◆ **TEXT PASSAGE**:
Not Henry Kissinger's picture

@Cassiodorus

@Cassiodorus But how specific is it?

Here's a taste.

    Empowering Farmers, Foresters & Ranchers to Address Climate Change and Protect Ecosystems

    Our current food system accounts for 25 percent of all greenhouse gas emissions. Not only can we drastically reduce on-farm emissions, farmers have the potential to actually sequester 10 percent of all human-caused emissions in the soil. Agriculture, forestry, and fishing are the industries most vulnerable to climate change. We need to incentivize farming systems that help farmers both mitigate climate change and build resilience to its impacts.

    Agriculture has a huge potential to sequester carbon. We need to employ farms of all sizes and production models to transition to ecologically regenerative practices to combat climate change. According to research at the Rodale Institute, agriculture could sequester 37 gigatons of carbon annually worldwide. Sadly, just 10 percent of farmers receive 75 percent of agricultural subsidies in the U.S., and those subsidies don’t prioritize carbon sequestration or soil health. We need to start by supporting all farmers not just a wealthy few and incentivizing conservation not over-production.

  • Incentivize farmers to develop ecologically regenerative farming systems that sharply reduce emissions; sequester carbon; and heal our soils, forests, and prairie lands.

◆ **PROVIDED RECORDS**:

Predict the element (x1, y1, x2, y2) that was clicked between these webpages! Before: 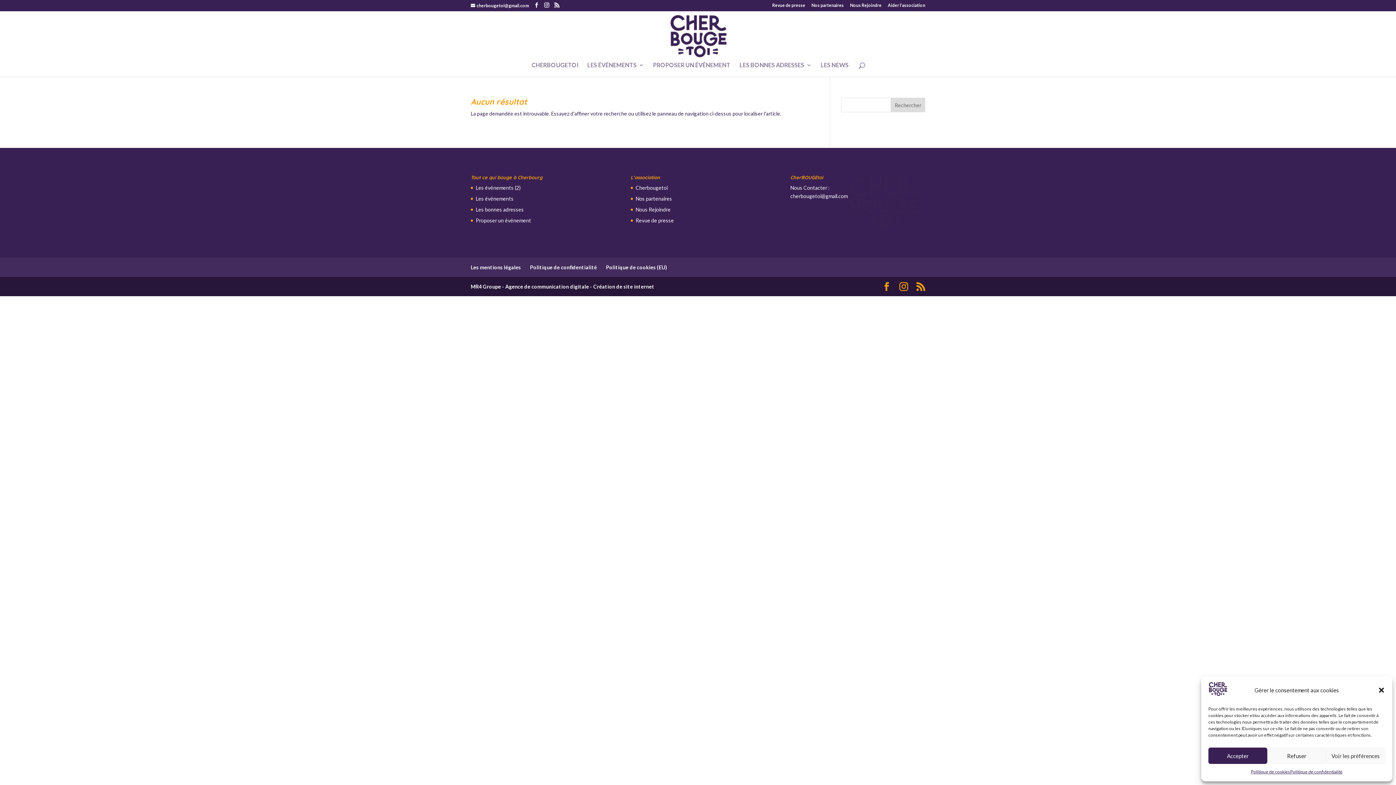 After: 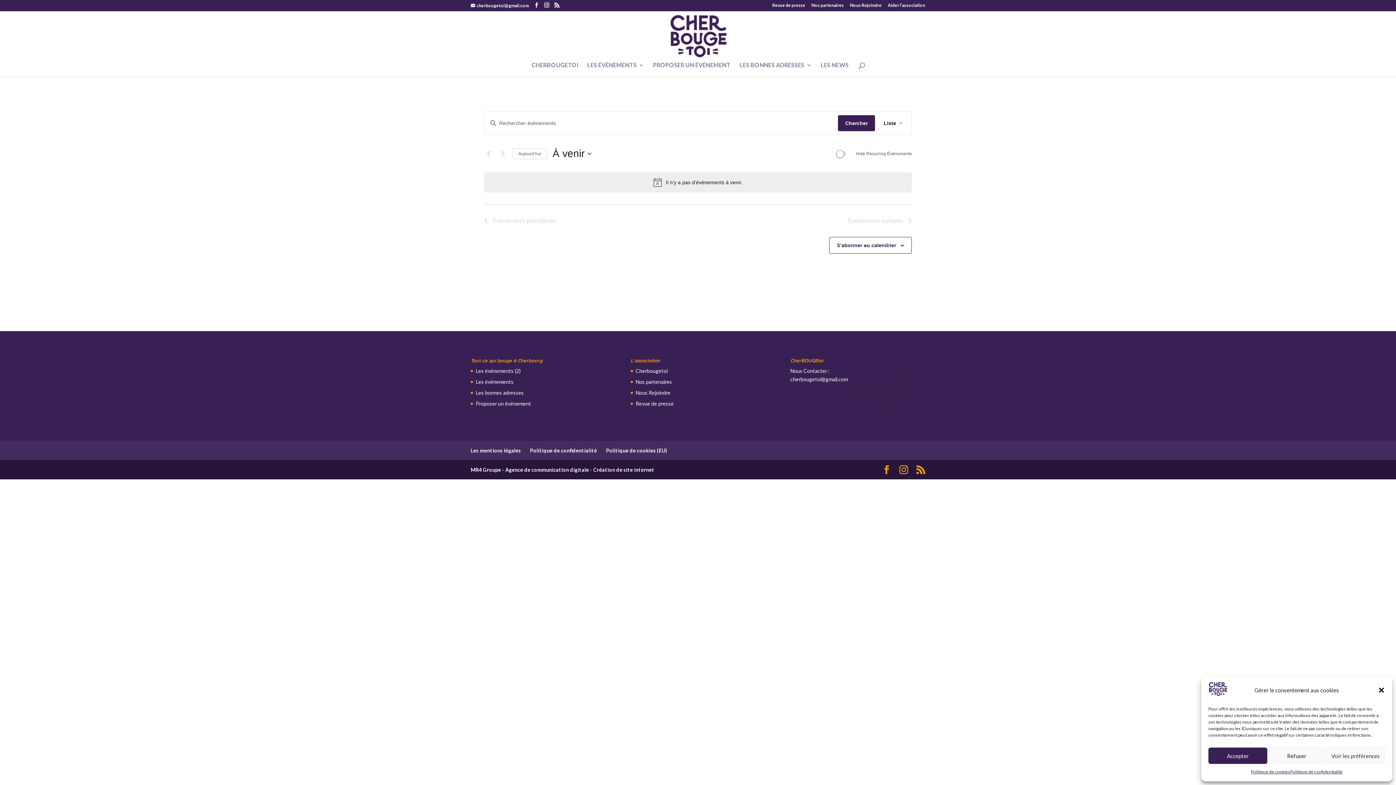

---

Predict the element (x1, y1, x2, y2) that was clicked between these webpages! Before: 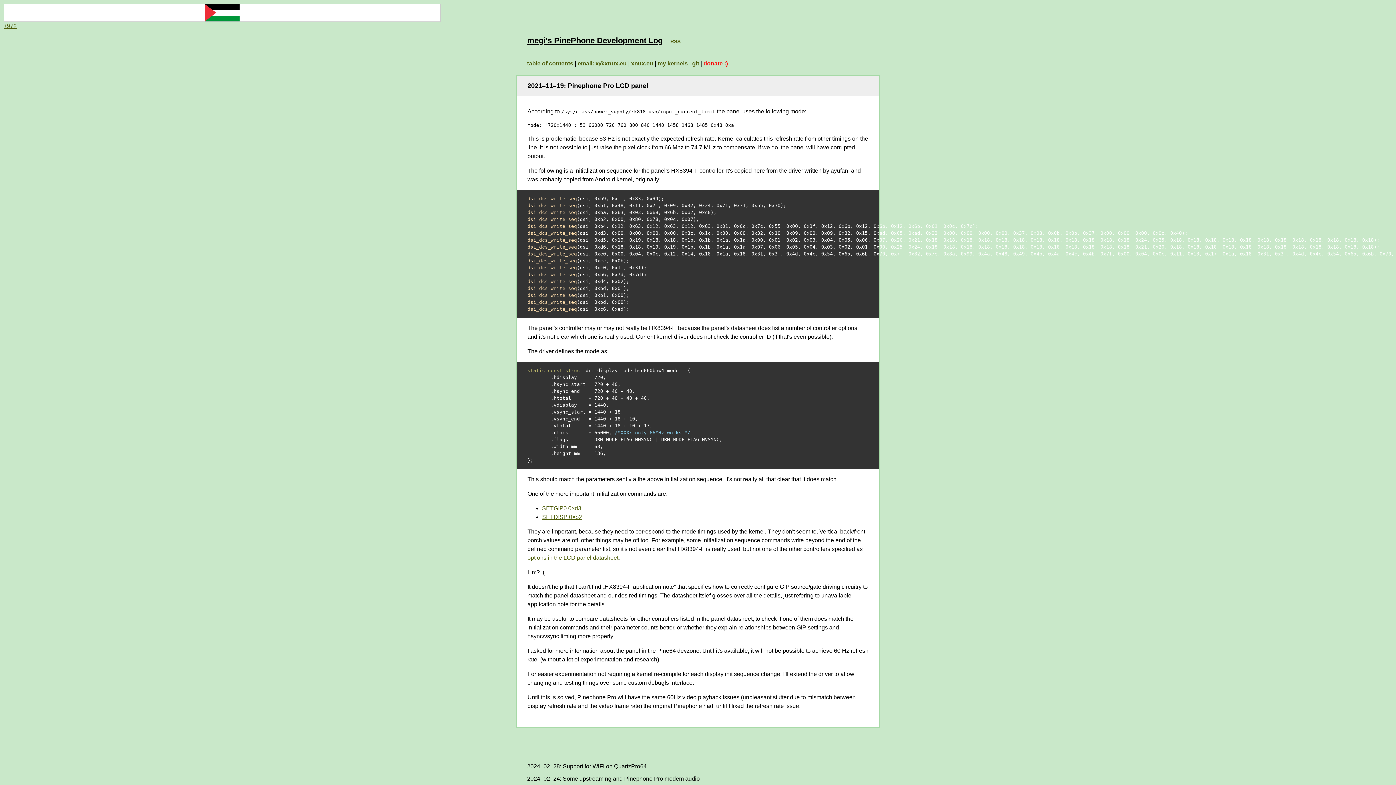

◆ **TASK INSTRUCTIONS**:
**1)** Decide whether each statement agrees with the farm-and-climate passage. For each, answer yes or no and quote the deciding words. (a) The current food system accounts for 25 percent of all greenhouse gas emissions. (b) Current U.S. agricultural subsidies prioritize soil health. (c) Research at the Rodale Institute puts agriculture's potential at 10 gigatons of carbon sequestered per year.
**2)** Duplicate the farm-and-climate passage between "Not Henry Kissinger's" and "to its impacts.", inclusive.
The records are separate material and have no connection to the farm-and-climate passage.

◆ **TASK SOLUTIONS**:
**1)**
(a) Yes: "Our current food system accounts for 25 percent of all greenhouse gas emissions."
(b) No: "those subsidies don’t prioritize carbon sequestration or soil health"
(c) No: "agriculture could sequester 37 gigatons of carbon annually worldwide"

**2)**
Not Henry Kissinger's picture

@Cassiodorus

@Cassiodorus But how specific is it?

Here's a taste.

    Empowering Farmers, Foresters & Ranchers to Address Climate Change and Protect Ecosystems

    Our current food system accounts for 25 percent of all greenhouse gas emissions. Not only can we drastically reduce on-farm emissions, farmers have the potential to actually sequester 10 percent of all human-caused emissions in the soil. Agriculture, forestry, and fishing are the industries most vulnerable to climate change. We need to incentivize farming systems that help farmers both mitigate climate change and build resilience to its impacts.